Mark Brzeziński ambasadorem USA w Polsce? Jest zgoda polskich władz
Mark Brzeziński, syn Zbigniewa Brzezińskiego, doradcy prezydenta Jimmy'ego Cartera, ma zostać ambasadorem USA w Polsce. Polskie władze miały wyrazić zgodę na jego kandydaturę.
Po tym, jak swą misję zakończyła ambasador Georgette Mosbacher, ambasadą Stanów Zjednoczonych w Polsce kieruje charge d’affaires Bix Aliu. Amerykańska placówka w Warszawie działa bez ambasadora od pół roku.
Od jakiegoś czasu wymieniano nazwisko Marka Brzezińskiego jako kandydata Białego Domu na to stanowisko. Jego kandydaturę miał jednak - jak informował Onet - blokować polski rząd.
Bez dyplomatycznej zgody na objęcie stanowiska (agreement), przyjazd żadnego ambasadora nie jest możliwy.
Jak poinformował TVN24, taka zgoda została właśnie udzielona.
Zamieszanie wokół Marka Brzezińskiego
Jak informował wcześniej Onet, polskie władze blokowały kandydaturę Brzezińskiego, ponieważ miał on mieć polskie obywatelstwo.
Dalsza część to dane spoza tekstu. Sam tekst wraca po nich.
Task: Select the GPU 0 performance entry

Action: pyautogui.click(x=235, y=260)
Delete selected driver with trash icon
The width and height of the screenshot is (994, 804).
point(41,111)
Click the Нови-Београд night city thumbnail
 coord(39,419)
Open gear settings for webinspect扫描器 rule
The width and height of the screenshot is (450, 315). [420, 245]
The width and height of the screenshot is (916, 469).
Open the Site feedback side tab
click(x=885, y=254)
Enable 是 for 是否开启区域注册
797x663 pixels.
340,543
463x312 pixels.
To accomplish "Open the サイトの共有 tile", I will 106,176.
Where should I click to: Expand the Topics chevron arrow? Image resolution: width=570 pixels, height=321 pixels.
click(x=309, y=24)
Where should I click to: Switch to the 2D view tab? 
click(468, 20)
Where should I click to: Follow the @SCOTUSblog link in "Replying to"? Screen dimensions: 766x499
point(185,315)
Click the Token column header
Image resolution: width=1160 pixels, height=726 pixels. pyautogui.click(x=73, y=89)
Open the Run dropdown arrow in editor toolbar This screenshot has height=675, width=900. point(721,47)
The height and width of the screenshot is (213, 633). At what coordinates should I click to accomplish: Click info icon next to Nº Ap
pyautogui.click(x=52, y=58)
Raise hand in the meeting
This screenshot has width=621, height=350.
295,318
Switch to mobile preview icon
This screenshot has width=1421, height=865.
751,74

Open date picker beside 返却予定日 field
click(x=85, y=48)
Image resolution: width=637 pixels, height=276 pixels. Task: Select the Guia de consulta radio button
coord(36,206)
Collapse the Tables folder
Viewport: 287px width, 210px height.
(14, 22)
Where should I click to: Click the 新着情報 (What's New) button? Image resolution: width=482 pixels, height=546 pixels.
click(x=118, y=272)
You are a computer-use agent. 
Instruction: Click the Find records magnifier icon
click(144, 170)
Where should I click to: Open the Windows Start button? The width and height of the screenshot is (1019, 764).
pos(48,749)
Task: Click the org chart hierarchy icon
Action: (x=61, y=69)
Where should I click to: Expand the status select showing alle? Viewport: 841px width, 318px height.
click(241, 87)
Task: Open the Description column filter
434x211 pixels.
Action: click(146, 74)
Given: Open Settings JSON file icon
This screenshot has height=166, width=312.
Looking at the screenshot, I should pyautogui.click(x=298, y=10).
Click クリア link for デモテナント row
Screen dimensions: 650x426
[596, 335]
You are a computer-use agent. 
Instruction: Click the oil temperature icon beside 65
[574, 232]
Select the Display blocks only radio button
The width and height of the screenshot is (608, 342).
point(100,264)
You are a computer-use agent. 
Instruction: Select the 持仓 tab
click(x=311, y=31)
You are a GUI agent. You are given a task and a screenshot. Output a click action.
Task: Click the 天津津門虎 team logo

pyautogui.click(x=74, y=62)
To uniemożliwiało mu zostanie dyplomatą obcego kraju w Polsce.
Polskie obywatelstwo miał, w chwili, gdy wyjeżdżał z Polski, ojciec Marka Brzezińskiego - Zbigniew. Zgodnie z naszym prawem, jeśli jedno z rodziców ma polskie obywatelstwo, to automatycznie otrzymuje je również dziecko.
Polski rząd zażądał więc od Brzezińskiego, by ten zrzekł się polskiego obywatelstwa. Przełożeni Brzezińskiego - jak stwierdził Onet - uznali to za próbę poniżenia kandydata na ambasadora.
Mark Brzeziński urodził się w USA w 1965 roku. W czasie, gdy w krajach socjalistycznych obowiązywała umowa o unikaniu podwójnego obywatelstwa. Jeśli rodzice dziecka mieli różne obywatelstwa i nie wystąpili o to, by dziecku nadać jedno z nich, to z automatu, gdy kończyło 18 lat, nadawano mu obywatelstwo matki. I z tych zapisów polski rząd skorzystał, by wyjść z pata.
Matką Marka Brzezińskiego była rzeźbiarka Emilie Benes, Amerykanka czeskiego pochodzenia. Uznano więc, że skoro jego rodzice nie wskazali, jakie ma on mieć obywatelstwo, to z automatu stał się obywatelem Czech.